Ancak The Bear'ı izlemenin eğlencesinin büyük bir kısmı, her bölümden sonra yapılan araştırma çalışmalarıydı; karakterler tam olarak nerede yemek yiyorlardı, ne giyiyorlardı, nasıl yemek pişiriyorlardı? Bilmemiz gerekiyordu.

Karakter içeriğine yönelik kolektif iştahımızı tatmin etmek için Reddit ve TikTok kullanıcıları, editörler ve yazarlarla birlikte programda görünen her şeyin ayrıntılarını belirledi ve analiz etti. Aynı San Marzano domatesleriyle yemek pişirebiliriz. Yemek kitabı koleksiyonunu kopyalayın. Carmy'nin pazularını saran aynı markanın beyaz tişörtünü giyiyor. Sidney'in enfes eşarplarını satın alın. Evdeki litre kaplarımızı aynı yeşil boyacı bandıyla etiketleyin.


Mutfağı kendi parçalarına ayırdık: jargon, tarifler, ayakkabılar.
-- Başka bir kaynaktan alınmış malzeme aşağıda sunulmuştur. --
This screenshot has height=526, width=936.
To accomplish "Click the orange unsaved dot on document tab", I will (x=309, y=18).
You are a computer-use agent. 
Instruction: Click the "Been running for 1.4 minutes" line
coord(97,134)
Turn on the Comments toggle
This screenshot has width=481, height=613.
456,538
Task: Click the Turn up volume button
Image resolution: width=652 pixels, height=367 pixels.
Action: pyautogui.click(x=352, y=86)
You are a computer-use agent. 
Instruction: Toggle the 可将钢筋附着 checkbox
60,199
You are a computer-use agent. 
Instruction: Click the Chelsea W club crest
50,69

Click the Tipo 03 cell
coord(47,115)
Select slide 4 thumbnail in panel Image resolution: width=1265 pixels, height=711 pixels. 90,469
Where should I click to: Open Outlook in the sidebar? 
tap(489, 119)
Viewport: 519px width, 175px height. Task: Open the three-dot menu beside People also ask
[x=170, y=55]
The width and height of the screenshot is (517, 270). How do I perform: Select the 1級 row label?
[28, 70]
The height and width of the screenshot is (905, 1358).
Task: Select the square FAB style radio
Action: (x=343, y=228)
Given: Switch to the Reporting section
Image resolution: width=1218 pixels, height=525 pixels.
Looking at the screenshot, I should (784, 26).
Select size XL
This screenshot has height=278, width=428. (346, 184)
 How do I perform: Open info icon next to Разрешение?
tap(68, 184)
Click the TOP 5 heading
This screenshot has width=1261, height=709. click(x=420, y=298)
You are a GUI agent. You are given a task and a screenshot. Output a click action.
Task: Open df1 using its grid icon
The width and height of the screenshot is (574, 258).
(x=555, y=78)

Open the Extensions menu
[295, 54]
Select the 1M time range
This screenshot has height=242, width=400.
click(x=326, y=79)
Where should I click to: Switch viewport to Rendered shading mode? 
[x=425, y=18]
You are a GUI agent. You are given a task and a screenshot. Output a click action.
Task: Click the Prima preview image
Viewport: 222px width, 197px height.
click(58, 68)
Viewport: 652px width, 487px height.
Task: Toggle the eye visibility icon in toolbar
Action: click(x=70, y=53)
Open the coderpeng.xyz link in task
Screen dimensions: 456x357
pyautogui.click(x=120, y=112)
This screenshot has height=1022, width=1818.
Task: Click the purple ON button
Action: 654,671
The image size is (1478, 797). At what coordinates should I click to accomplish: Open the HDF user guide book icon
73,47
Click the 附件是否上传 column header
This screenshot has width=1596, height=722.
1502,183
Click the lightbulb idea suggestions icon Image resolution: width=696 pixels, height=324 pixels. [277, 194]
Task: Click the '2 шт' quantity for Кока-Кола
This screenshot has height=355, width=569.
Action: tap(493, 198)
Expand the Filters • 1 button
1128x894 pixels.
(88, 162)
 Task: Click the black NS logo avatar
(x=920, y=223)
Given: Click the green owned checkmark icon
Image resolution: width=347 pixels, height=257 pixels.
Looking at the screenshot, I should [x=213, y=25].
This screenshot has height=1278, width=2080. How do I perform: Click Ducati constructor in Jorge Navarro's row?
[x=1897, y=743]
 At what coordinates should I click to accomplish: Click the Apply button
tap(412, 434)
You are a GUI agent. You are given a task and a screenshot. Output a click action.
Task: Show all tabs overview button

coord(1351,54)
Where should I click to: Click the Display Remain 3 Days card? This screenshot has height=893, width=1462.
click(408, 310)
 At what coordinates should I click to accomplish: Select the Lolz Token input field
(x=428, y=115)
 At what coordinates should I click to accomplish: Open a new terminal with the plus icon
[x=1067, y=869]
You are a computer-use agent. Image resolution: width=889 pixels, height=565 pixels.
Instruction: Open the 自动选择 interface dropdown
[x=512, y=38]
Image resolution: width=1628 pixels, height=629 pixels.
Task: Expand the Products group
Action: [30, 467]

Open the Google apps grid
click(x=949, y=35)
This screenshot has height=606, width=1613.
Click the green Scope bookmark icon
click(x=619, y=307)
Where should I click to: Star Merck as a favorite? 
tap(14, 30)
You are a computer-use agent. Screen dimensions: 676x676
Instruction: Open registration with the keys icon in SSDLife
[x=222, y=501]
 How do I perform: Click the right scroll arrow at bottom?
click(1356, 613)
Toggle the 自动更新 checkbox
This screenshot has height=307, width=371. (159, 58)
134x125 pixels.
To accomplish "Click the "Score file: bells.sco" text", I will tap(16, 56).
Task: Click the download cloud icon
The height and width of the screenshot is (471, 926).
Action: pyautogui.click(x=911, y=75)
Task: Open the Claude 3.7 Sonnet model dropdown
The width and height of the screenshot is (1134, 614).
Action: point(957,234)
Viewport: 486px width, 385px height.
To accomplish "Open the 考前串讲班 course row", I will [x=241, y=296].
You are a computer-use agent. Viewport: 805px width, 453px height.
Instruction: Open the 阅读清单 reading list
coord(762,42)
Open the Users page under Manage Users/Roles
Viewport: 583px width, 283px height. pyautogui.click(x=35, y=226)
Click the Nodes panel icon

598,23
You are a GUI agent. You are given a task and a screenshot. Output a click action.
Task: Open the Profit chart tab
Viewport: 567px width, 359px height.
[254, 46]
Neyin “gerçek” olduğu konusunda çok fazla heyecan vardı, ancak restoranların uğraşmak zorunda olduğu gerçek, sıkıcı sorunlara çok az ilgi vardı.


“Ayı Etkisi”nin insan üzerindeki etkisi biz Mutfaklarda çalışan insanlara ilgim daha az, onların estetiğine daha çok ilgim vardı. Çarpık litrelik kaptan vintage cekete kadar mutfak aletlerinin sevimli, alışverişe uygun detayları.

The Bear bizi profesyonel mutfaklarda çalışmanın gerçeklerine alıştırırken ve restoran endüstrisinin karmaşıklıkları konusunda bize bir anlayış ve fikir verirken, The Bear Effect bizi bir çift Birkenstock Tokyo aramaya yöneltti. Hiçbir öğe imrenilecek kadar küçük değildi.

Belki bugün televizyon izleme şeklimiz budur ama ikinci sezonu bitirdikten sonra evimin mutfağı için yeni bir Sharpies seti satın alma dürtüsüne teslim oldum.

Daha elime almadan önce, onu tutan buruşuk plastiği kutudan kopardığımı hayal ettim. Taze, mürekkep lekeli bir tüy kalemle yazmanın zevkini hayal ettim. Ve nihayet evimin mutfağındaki bir Cambro fincan ununu yanlışlıkla etiketlemek için kalemin kapağını çıkardığımda, gösterinin gerçek hayatıma yansıdığını neredeyse hayal edebiliyordum.